Скорей бы… Дно цепкими пальцами обволокло ноги и, как живое, поползло по щиколоткам и выше. И тут перед глазами Якова заколыхалась нефтяная могильная темнота. Он задыхался, но, странно, чувства страха не было. Серебряные круги звонкими монетами выскакивали откуда-то, плавно летели диковинными птицами и, звеня, лопались, рассыпа́лись на десятки радужных осколков. Но вот большой серебряный круг совсем без звона, внушительно и страшно выплыл из глубины, встал перед глазами, готовясь броситься, растерзать. Бросится?..
Скорей бы!.. Он готов, он уже готов… Не стало того, что может спасти. Он уже готов. Круг медленно, словно во сне, рухнул. Падая, раскалывался на части, и колючие звёздочки осколков прыскали куда-то вверх. Огненная боль тугим жгутом связала тело, и оно рухнуло, полетело куда-то вслед за обломками серебряного круга, а боль синей вихрастой кометой долго металась в тугой темноте. И сердце большой испуганной птицей полыхало в каменной клетке дна.
Долго Яков лежал в больнице после этого купания. Вытащили его – а глаза чужие. Страха в них совсем не было, а была какая-то умиротворённость. С тех пор Яков не то чтобы изменился – просто возник в глазах его тёмный и мягкий свет, словно кто другой смотрел вместе с ним изнутри своим холодным взглядом. И чувствовал Яков, будто проросли в душе его какие-то семена, в час рождения его посеянные, и продолжают те семена теперь свой рост неумолимо, и скоро, скоро уж дадут плоды. И ещё понял Яков: растит эти семена в душе его эфиоп, и горит огонёк в доме его: но хоть и веет теплом от дома эфиопа, всё же холодно внутри. И эфиопу холодно, тревожно – мучает неизвестность его: какие всходы дадут семена те? Забирается он тогда в отчаянии на самый верх колокольни и бьёт, бьёт в колокол. Теплее становится Якову, чудится город Воронеж вдали…

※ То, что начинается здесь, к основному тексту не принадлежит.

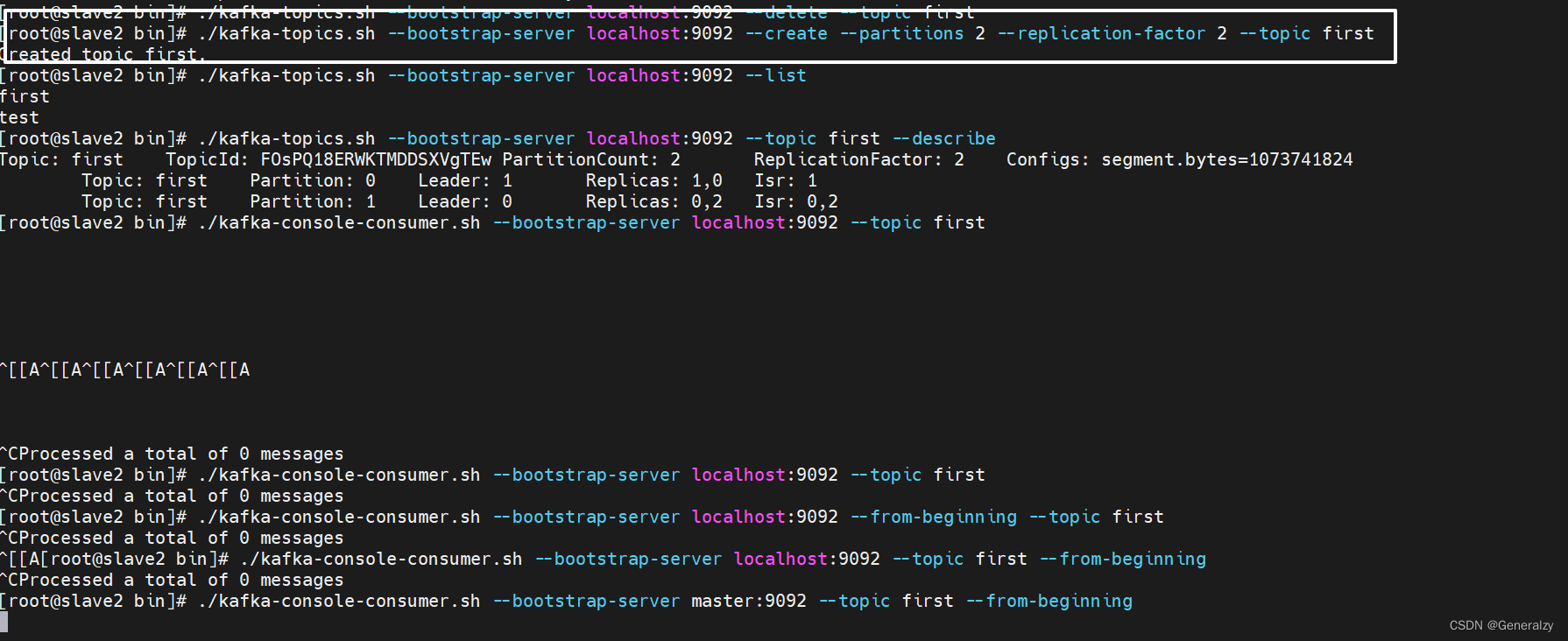Image resolution: width=1568 pixels, height=641 pixels.
Task: Click 'Isr: 0,2' in the partition 1 row
Action: [x=795, y=202]
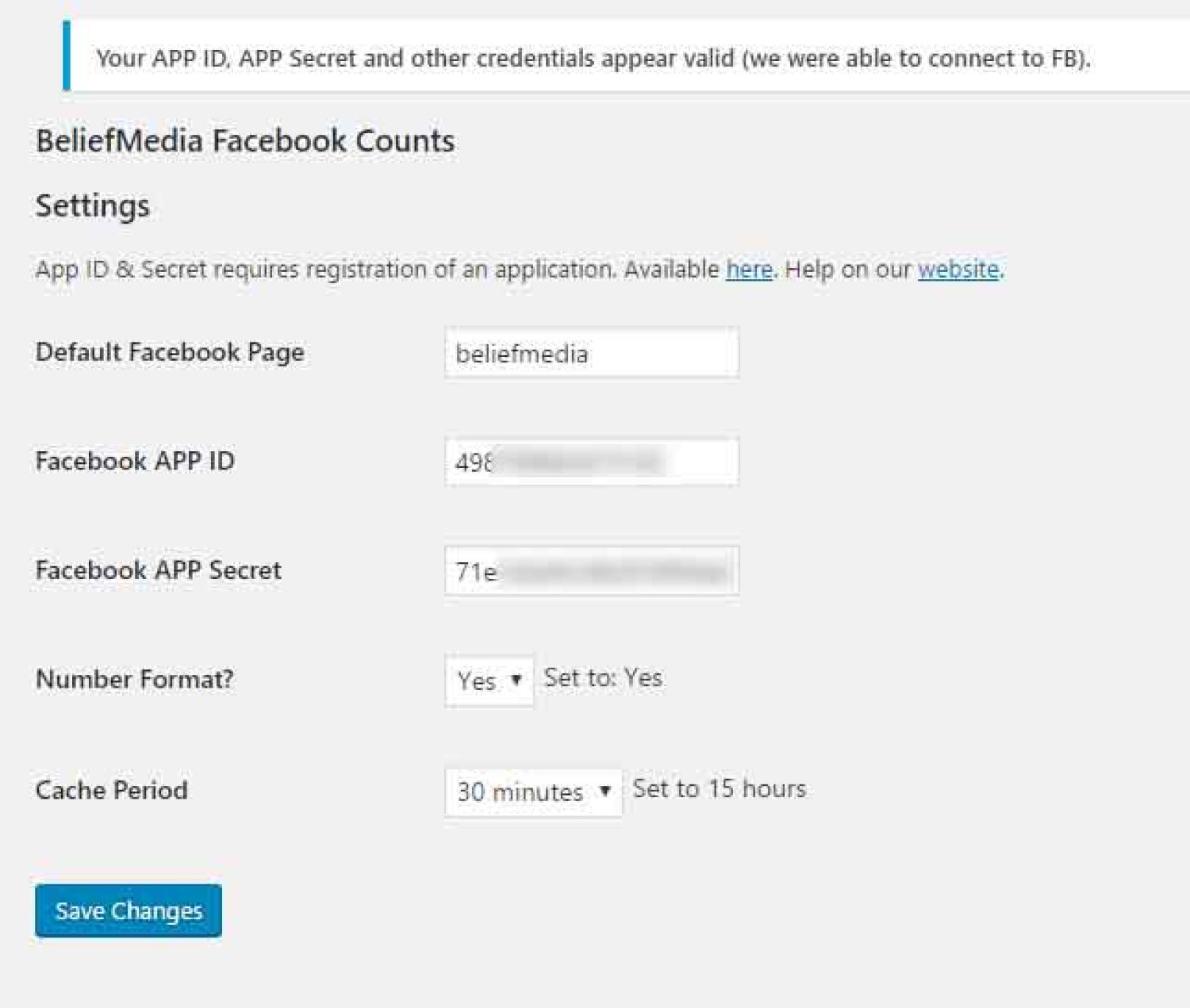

Изменилась жизнь его. Думал он часто, что дал ему этот кто-то жизнь напрокат, а как настанет время, спросит с него, Якова – «как ты использовал её»? И ещё полувспоминалось-полумерещилось: глаза в глаза – огромный боров с костяными саблями клыков. Глаза абсолютно круглые и блестящие, как омут. Массивная и студенистая теплота и прель в них, спокойная мощь, поразительно ровная глубина. Кольнули глаза и поволокли куда-то, потянули всё быстрей и быстрей, в студёную продолговатую бездну. И вот уже в длинной тёмной трубе ветер расшибает лицо, расплющивает нос, волосы бьются, как живые, – вот[-вот] оторвутся, полетят сами. И рядом… кто-то летит рядом – угловатый и тёплый, и через ноздри сладковатый запах рвоты… Но тут кто-то убеждённый в своей вселенской правоте выглядывает из зрачков Якова – и чудовищный боров делает шаг, сминая подвернувшийся стол, останавливается и начинает растворяться в воздухе.